Stop ColdFusion server.
Issue
ColdFusion users have reported that under certain circumstances, the Tomcat server responds to requests with a verbose error report, which exposes limited technical information about the environment.
This issue can be resolved with the following workaround.
Workaround
-
-
Navigate to [Instance Home]\runtime\conf\server.xml.
It is a good practice to back up server.xml before making changes.
-
In the Host node, add the following
<Valve className="org.apache.catalina.valves.ErrorReportValve" showReport="false" showServerInfo="false" />
You can also refer to the following Tomcat documentation:
- Tomcat docs for configuring Valve - ColdFusion (2018 release)

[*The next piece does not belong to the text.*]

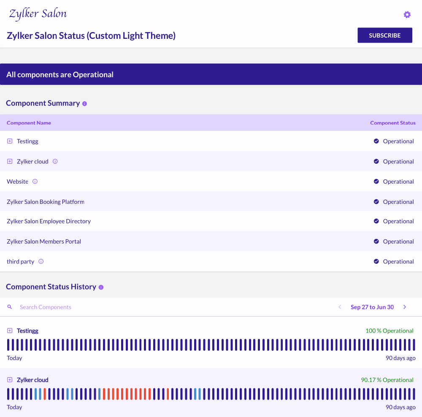Click info icon next to Zylker cloud
This screenshot has height=417, width=422.
point(55,161)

- Tomcat docs for configuring Valve - ColdFusion (2016 release)
-
The updated server.xml file is shown below:
<Host autoDeploy="false" appBase="webapps" name="localhost" unpackWARs="false"> <Valve className="org.apache.catalina.valves.ErrorReportValve" showReport="false" showServerInfo="false"/> . . . </Host>
-
Restart ColdFusion.
Custom error page
You can add a custom error page in ColdFusion (2018 release).

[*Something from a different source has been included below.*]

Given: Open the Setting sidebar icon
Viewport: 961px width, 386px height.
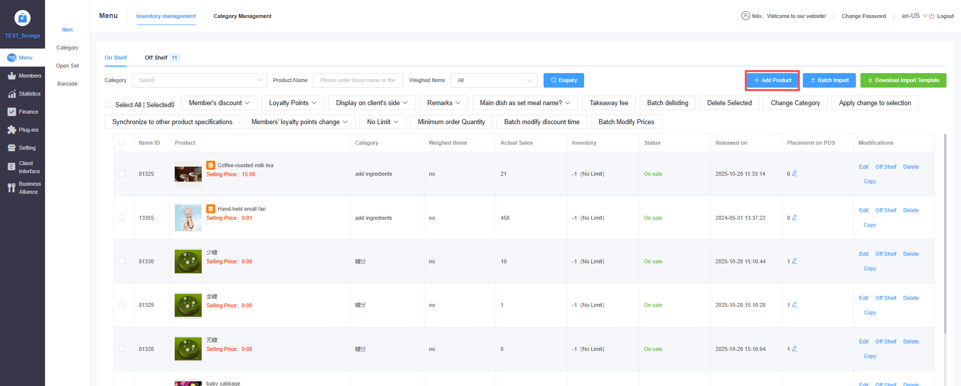Looking at the screenshot, I should pos(12,148).
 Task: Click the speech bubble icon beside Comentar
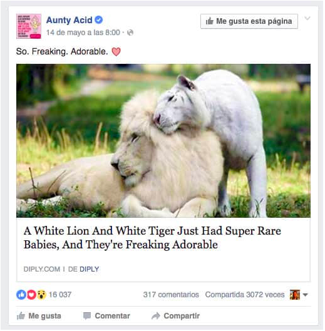click(x=87, y=316)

To customize the message, add the following:
errorCode.<Status Code>="Path to error page relative to the runtime folder"
For example, to customize a page for Error 500, add the following in <Valve/> in server.xml.
<Valve className="org.apache.catalina.valves.ErrorReportValve" showReport="false" showServerInfo="false" errorCode.500="../wwwroot/WEB-INF/exception/Error.html" />
You must create the custom error page and place in the specified folder.